(Assignment) From the first line to the last, copy the listing below word for word.

(Data under study)
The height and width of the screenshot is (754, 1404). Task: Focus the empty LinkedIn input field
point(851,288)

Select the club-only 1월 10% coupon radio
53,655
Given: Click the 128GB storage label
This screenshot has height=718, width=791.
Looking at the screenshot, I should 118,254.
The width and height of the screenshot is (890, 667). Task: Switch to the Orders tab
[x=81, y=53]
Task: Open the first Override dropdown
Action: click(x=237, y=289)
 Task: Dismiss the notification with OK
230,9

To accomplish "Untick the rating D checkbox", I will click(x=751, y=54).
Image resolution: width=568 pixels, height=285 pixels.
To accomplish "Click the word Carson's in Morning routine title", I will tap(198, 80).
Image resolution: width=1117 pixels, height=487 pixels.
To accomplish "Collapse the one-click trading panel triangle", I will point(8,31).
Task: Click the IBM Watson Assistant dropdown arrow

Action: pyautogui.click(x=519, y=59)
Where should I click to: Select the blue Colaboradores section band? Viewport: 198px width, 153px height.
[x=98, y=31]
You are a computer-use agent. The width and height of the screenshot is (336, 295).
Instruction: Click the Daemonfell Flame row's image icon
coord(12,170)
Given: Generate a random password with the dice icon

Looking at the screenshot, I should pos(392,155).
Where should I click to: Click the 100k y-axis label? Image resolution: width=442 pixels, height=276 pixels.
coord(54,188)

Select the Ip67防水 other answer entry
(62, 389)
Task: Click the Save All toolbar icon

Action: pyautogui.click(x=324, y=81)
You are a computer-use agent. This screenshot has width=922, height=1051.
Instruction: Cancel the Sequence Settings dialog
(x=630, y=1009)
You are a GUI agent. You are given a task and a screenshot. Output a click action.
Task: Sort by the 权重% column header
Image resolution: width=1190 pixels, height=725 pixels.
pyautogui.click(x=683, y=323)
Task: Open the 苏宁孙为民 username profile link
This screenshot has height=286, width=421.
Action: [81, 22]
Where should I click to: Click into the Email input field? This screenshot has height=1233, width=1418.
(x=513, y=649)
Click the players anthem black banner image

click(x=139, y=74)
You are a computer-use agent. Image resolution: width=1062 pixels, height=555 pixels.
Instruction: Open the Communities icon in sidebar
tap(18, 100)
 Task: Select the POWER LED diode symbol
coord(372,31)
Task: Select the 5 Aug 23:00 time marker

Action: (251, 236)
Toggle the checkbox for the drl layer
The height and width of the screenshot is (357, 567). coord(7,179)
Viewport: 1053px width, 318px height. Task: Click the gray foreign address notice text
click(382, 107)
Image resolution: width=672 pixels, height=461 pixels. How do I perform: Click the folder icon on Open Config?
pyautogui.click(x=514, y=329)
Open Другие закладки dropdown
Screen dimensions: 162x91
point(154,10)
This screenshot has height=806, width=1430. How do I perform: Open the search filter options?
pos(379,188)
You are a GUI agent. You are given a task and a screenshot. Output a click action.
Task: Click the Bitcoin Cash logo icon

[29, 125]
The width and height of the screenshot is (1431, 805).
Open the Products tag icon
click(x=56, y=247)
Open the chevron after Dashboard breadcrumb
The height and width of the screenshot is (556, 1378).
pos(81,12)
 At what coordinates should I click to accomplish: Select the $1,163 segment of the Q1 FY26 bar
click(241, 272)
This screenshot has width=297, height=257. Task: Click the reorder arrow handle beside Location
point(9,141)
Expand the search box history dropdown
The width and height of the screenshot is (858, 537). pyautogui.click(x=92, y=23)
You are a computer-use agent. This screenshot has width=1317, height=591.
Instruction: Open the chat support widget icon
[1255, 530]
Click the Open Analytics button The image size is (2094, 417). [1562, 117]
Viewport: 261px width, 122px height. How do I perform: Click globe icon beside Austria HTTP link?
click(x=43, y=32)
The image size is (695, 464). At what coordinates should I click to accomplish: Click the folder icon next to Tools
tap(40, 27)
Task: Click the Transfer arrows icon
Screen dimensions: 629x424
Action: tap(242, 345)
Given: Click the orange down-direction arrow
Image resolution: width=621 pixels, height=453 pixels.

(Solution below)
The height and width of the screenshot is (754, 1404). Task: Focus the empty LinkedIn input field
point(851,288)

Select the club-only 1월 10% coupon radio
53,655
Given: Click the 128GB storage label
This screenshot has height=718, width=791.
Looking at the screenshot, I should 118,254.
The width and height of the screenshot is (890, 667). Task: Switch to the Orders tab
[x=81, y=53]
Task: Open the first Override dropdown
Action: click(x=237, y=289)
 Task: Dismiss the notification with OK
230,9

To accomplish "Untick the rating D checkbox", I will click(x=751, y=54).
Image resolution: width=568 pixels, height=285 pixels.
To accomplish "Click the word Carson's in Morning routine title", I will tap(198, 80).
Image resolution: width=1117 pixels, height=487 pixels.
To accomplish "Collapse the one-click trading panel triangle", I will point(8,31).
Task: Click the IBM Watson Assistant dropdown arrow

Action: pyautogui.click(x=519, y=59)
Where should I click to: Select the blue Colaboradores section band? Viewport: 198px width, 153px height.
[x=98, y=31]
You are a computer-use agent. The width and height of the screenshot is (336, 295).
Instruction: Click the Daemonfell Flame row's image icon
coord(12,170)
Given: Generate a random password with the dice icon

Looking at the screenshot, I should pos(392,155).
Where should I click to: Click the 100k y-axis label? Image resolution: width=442 pixels, height=276 pixels.
coord(54,188)

Select the Ip67防水 other answer entry
(62, 389)
Task: Click the Save All toolbar icon

Action: pyautogui.click(x=324, y=81)
You are a computer-use agent. This screenshot has width=922, height=1051.
Instruction: Cancel the Sequence Settings dialog
(x=630, y=1009)
You are a GUI agent. You are given a task and a screenshot. Output a click action.
Task: Sort by the 权重% column header
Image resolution: width=1190 pixels, height=725 pixels.
pyautogui.click(x=683, y=323)
Task: Open the 苏宁孙为民 username profile link
This screenshot has height=286, width=421.
Action: [81, 22]
Where should I click to: Click into the Email input field? This screenshot has height=1233, width=1418.
(x=513, y=649)
Click the players anthem black banner image

click(x=139, y=74)
You are a computer-use agent. Image resolution: width=1062 pixels, height=555 pixels.
Instruction: Open the Communities icon in sidebar
tap(18, 100)
 Task: Select the POWER LED diode symbol
coord(372,31)
Task: Select the 5 Aug 23:00 time marker

Action: (251, 236)
Toggle the checkbox for the drl layer
The height and width of the screenshot is (357, 567). coord(7,179)
Viewport: 1053px width, 318px height. Task: Click the gray foreign address notice text
click(382, 107)
Image resolution: width=672 pixels, height=461 pixels. How do I perform: Click the folder icon on Open Config?
pyautogui.click(x=514, y=329)
Open Другие закладки dropdown
Screen dimensions: 162x91
point(154,10)
This screenshot has height=806, width=1430. How do I perform: Open the search filter options?
pos(379,188)
You are a GUI agent. You are given a task and a screenshot. Output a click action.
Task: Click the Bitcoin Cash logo icon

[29, 125]
The width and height of the screenshot is (1431, 805).
Open the Products tag icon
click(x=56, y=247)
Open the chevron after Dashboard breadcrumb
The height and width of the screenshot is (556, 1378).
pos(81,12)
 At what coordinates should I click to accomplish: Select the $1,163 segment of the Q1 FY26 bar
click(241, 272)
This screenshot has width=297, height=257. Task: Click the reorder arrow handle beside Location
point(9,141)
Expand the search box history dropdown
The width and height of the screenshot is (858, 537). pyautogui.click(x=92, y=23)
You are a computer-use agent. This screenshot has width=1317, height=591.
Instruction: Open the chat support widget icon
[1255, 530]
Click the Open Analytics button The image size is (2094, 417). [1562, 117]
Viewport: 261px width, 122px height. How do I perform: Click globe icon beside Austria HTTP link?
click(x=43, y=32)
The image size is (695, 464). At what coordinates should I click to accomplish: Click the folder icon next to Tools
tap(40, 27)
Task: Click the Transfer arrows icon
Screen dimensions: 629x424
Action: tap(242, 345)
Given: Click the orange down-direction arrow
Image resolution: width=621 pixels, height=453 pixels.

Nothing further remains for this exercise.